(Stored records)
──────────
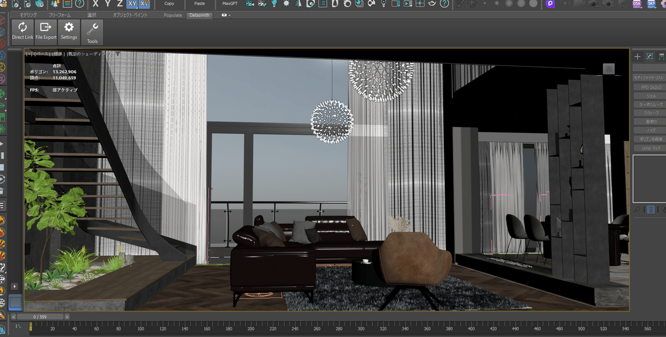666x337 pixels.
Task: Toggle the XY plane constraint
Action: pos(132,4)
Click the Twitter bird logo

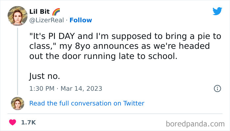[217, 11]
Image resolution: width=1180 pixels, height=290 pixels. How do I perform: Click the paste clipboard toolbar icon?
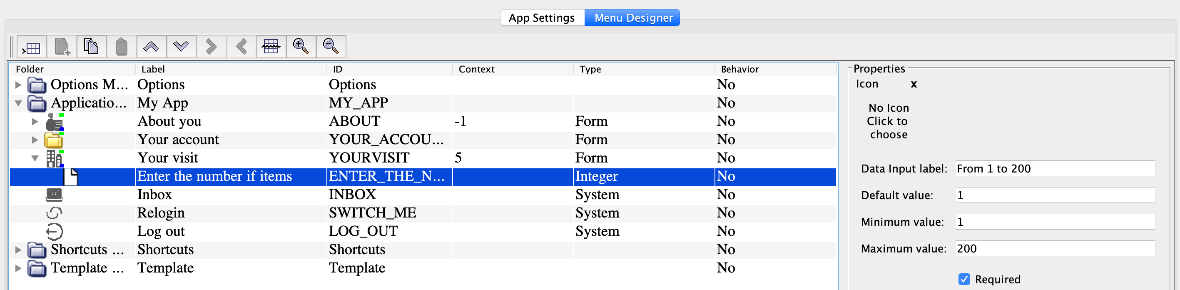point(121,47)
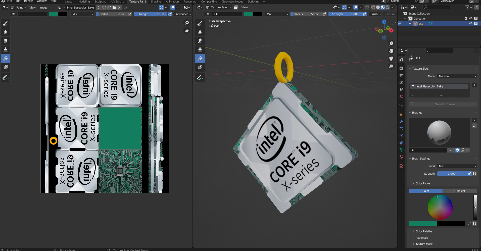Disable pcb object in renders

(x=476, y=23)
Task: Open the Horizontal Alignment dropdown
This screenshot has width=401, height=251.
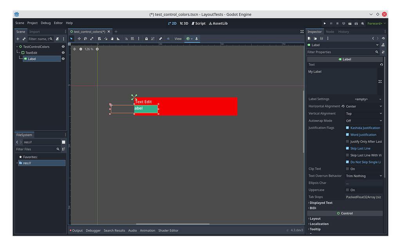Action: coord(364,106)
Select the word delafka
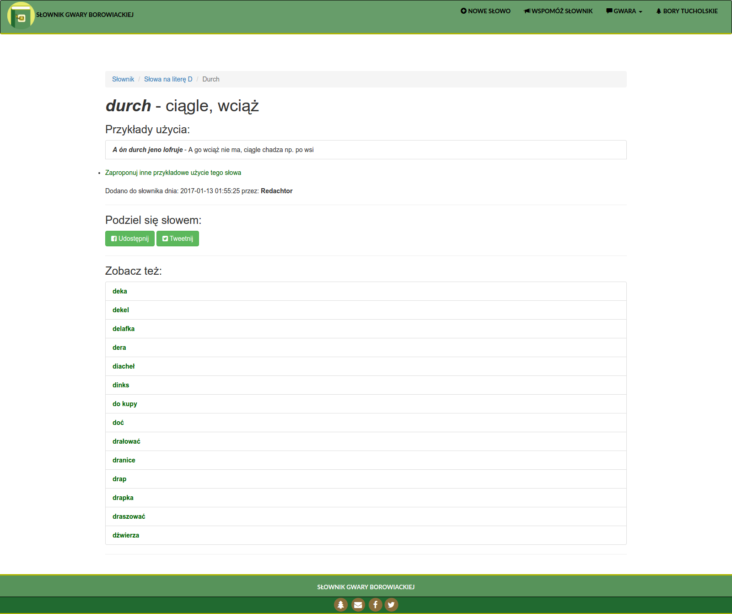The height and width of the screenshot is (614, 732). point(124,329)
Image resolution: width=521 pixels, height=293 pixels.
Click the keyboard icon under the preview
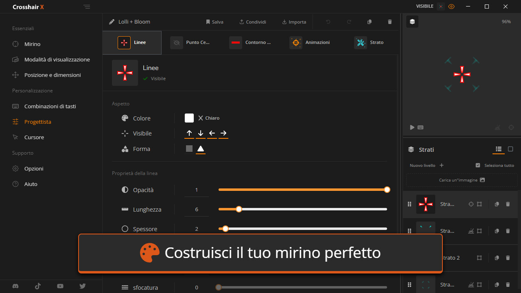(x=420, y=127)
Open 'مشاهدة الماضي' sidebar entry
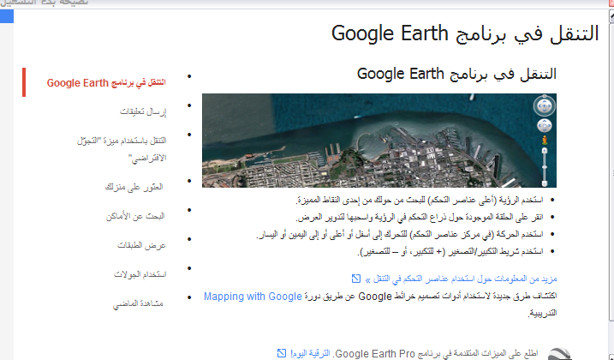Viewport: 614px width, 360px height. coord(140,304)
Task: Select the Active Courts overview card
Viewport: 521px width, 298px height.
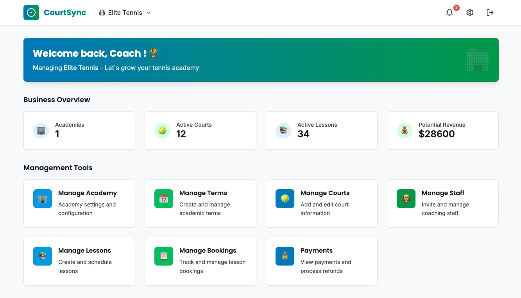Action: click(201, 131)
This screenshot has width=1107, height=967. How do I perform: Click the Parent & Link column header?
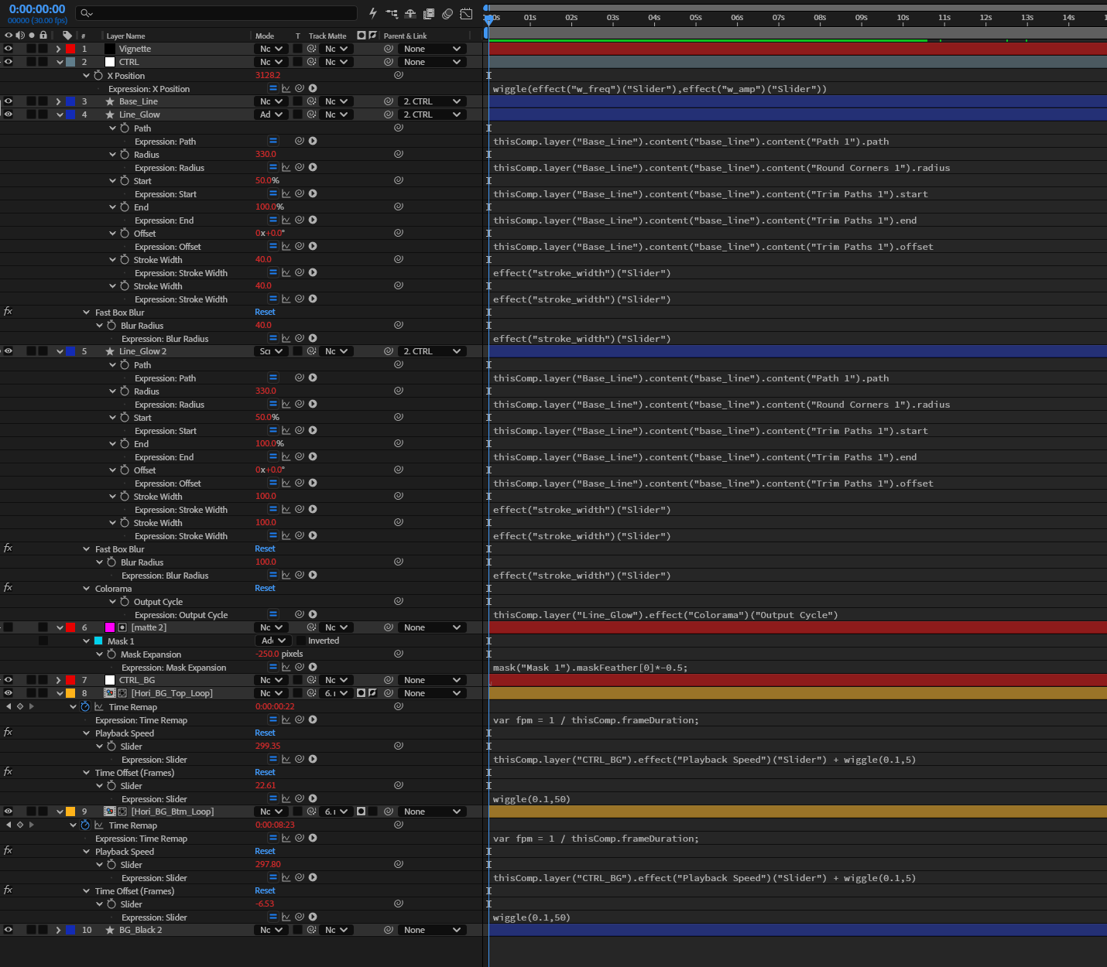405,36

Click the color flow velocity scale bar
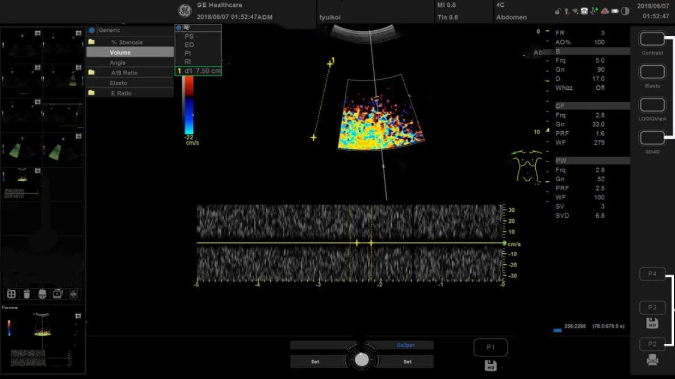188,105
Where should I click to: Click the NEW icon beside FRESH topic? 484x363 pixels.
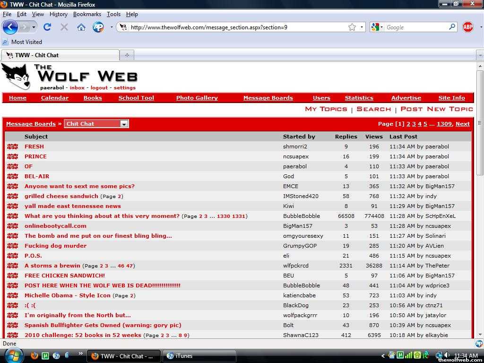[x=13, y=147]
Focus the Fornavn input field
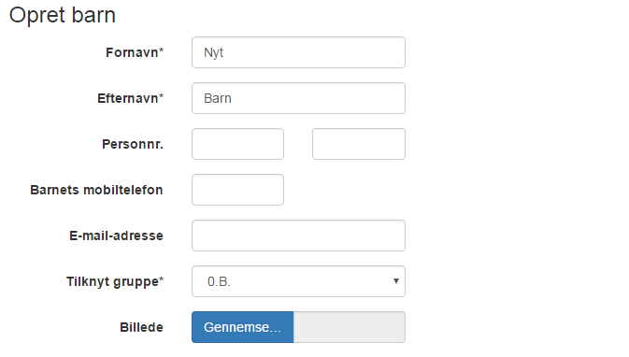Image resolution: width=629 pixels, height=357 pixels. tap(298, 52)
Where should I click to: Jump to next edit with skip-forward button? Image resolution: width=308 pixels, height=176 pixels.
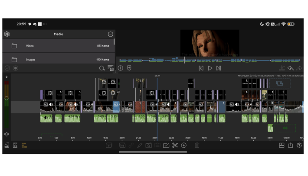click(219, 68)
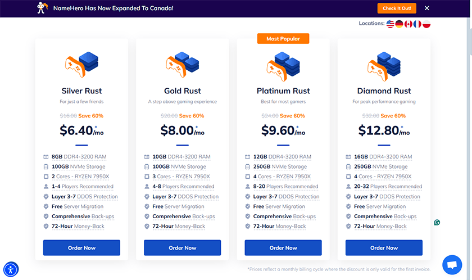Screen dimensions: 472x280
Task: Select the Poland flag location
Action: [426, 24]
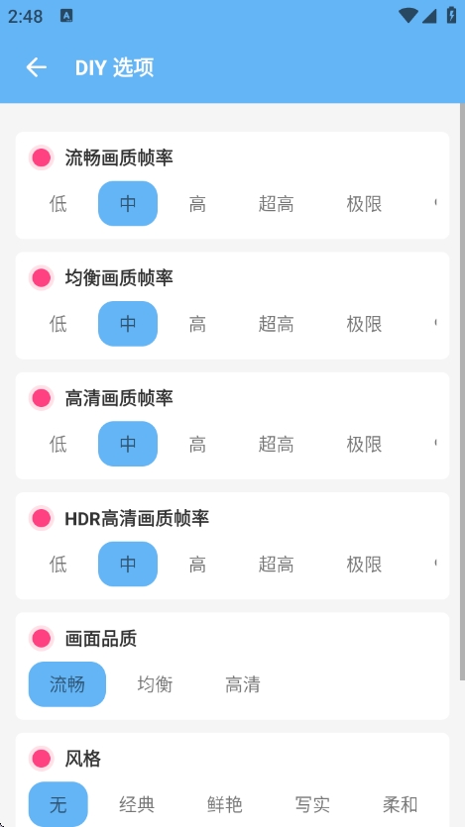Choose 高清 picture quality
Viewport: 465px width, 827px height.
[243, 684]
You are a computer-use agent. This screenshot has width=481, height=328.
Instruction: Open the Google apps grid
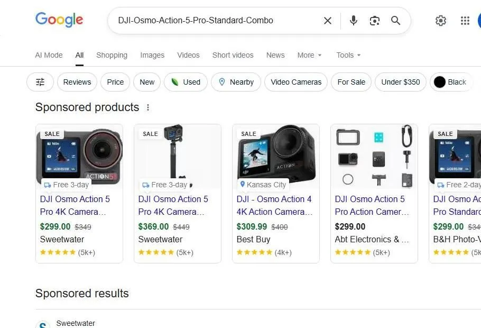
──────────
Task prompt
Your task is to retype the lines running from the one that contains "Task: Select the Active Courts overview card" through the end of the records, and nothing else. Pictures are not part of the copy.

Task response
Task: Select the Active Courts overview card
Viewport: 521px width, 298px height.
Action: click(201, 131)
This screenshot has width=1107, height=967. How do I perform: Click the Parent & Link column header?
405,36

Click the color flow velocity scale bar
188,105
Where should I click to: Click the NEW icon beside FRESH topic? 484x363 pixels.
[x=13, y=147]
Focus the Fornavn input field
Image resolution: width=629 pixels, height=357 pixels. tap(298, 52)
Where should I click to: Jump to next edit with skip-forward button? Image resolution: width=308 pixels, height=176 pixels.
click(219, 68)
Screen dimensions: 472x280
Task: Select the Poland flag location
Action: [426, 24]
Choose 高清 picture quality
Viewport: 465px width, 827px height.
[243, 684]
You are a computer-use agent. This screenshot has width=481, height=328.
Instruction: Open the Google apps grid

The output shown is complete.